Note: The settings in this example are by no means a validation setup; they are crafted to showcase the capabilities of Flow360 and we have intentionally reduced node count and example FC cost. For rigorous validation, modify the settings as needed.
1. Create Project from volume mesh#
Load Python libraries and Flow360 client. If you use environment variables or tokens, initialize them here so later API calls can authenticate.
Project is created from a volume mesh
[1]:
import flow360 as fl
from flow360.examples import Cylinder2D
Cylinder2D.get_files()
project = fl.Project.from_volume_mesh(
Cylinder2D.mesh_filename, name="Unsteady 2D Cylinder from Python"
)
vm = project.volume_mesh
[17:47:54] INFO: VolumeMesh successfully submitted: type = Volume Mesh name = Unsteady 2D Cylinder from Python id = vm-cf43d640-0fb0-44b8-8c39-3d026f7529ed status = uploaded
2. Define time settings#
To run an unsteady simulation, we need to define a step size and the total number of steps.

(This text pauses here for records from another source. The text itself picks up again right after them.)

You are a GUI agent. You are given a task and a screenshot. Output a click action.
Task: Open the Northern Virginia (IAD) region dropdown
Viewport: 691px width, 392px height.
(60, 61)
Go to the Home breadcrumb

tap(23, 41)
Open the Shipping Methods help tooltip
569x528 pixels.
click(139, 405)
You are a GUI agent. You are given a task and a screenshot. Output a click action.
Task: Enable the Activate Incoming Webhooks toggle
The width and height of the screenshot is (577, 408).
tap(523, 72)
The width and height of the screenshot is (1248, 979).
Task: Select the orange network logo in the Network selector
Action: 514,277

Additionally, it is also possible to define the maximum number of pseudo steps done between two physical steps.
[2]:
with fl.SI_unit_system:
time_settings = fl.Unsteady(
step_size=2,
steps=20,
max_pseudo_steps=40,
)
[17:48:13] INFO: using: SI unit system for unit inference.
3. Define boundary conditions and solver settings#
The models section includes the boundary conditions definition and the solver settings.
[3]:
with fl.SI_unit_system:
models = [
fl.Fluid(
navier_stokes_solver=fl.NavierStokesSolver(
absolute_tolerance=1e-9,
linear_solver=fl.LinearSolver(max_iterations=25),
),
turbulence_model_solver=fl.NoneSolver(),
),
fl.Wall(surfaces=[vm["fluid/wall"]]),
fl.Freestream(surfaces=[vm["fluid/farfield"]]),
fl.SlipWall(surfaces=[vm["fluid/periodic_0_l"], vm["fluid/periodic_0_r"]]),
]
INFO: using: SI unit system for unit inference.

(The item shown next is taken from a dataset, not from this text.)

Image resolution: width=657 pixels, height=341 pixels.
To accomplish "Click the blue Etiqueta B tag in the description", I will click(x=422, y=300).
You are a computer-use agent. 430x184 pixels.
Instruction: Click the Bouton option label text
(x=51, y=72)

4. Define SimulationParams#
The simulation parameters are defined in the python class fl.SimulationParams()
THe previous settings are included as well as the operating conditions, outputs and reference geometries.
[4]:
with fl.SI_unit_system:
params = fl.SimulationParams(
operating_condition=fl.AerospaceCondition.from_mach_reynolds(
reynolds_mesh_unit=50, mach=0.1, project_length_unit=fl.u.m
),
models=models,
time_stepping=time_settings,
outputs=[
fl.SurfaceOutput(output_fields=["Cp"], surfaces=[vm["*"]]),
fl.VolumeOutput(
output_fields=[
"primitiveVars",
"vorticity",
"residualNavierStokes",
"T",
"Cp",
"mut",
],
),
],
reference_geometry=fl.ReferenceGeometry(
area=20, moment_center=[0, 0, 0], moment_length=[1, 1, 1]
),
)
INFO: using: SI unit system for unit inference.
INFO: Density and viscosity were calculated based on input data, ThermalState will be automatically created.
5. Run Case#
[5]:
case = project.run_case(params, "Unsteady 2D Cylinder case from Python")
INFO: Density and viscosity were calculated based on input data, ThermalState will be automatically created.
INFO: using: SI unit system for unit inference.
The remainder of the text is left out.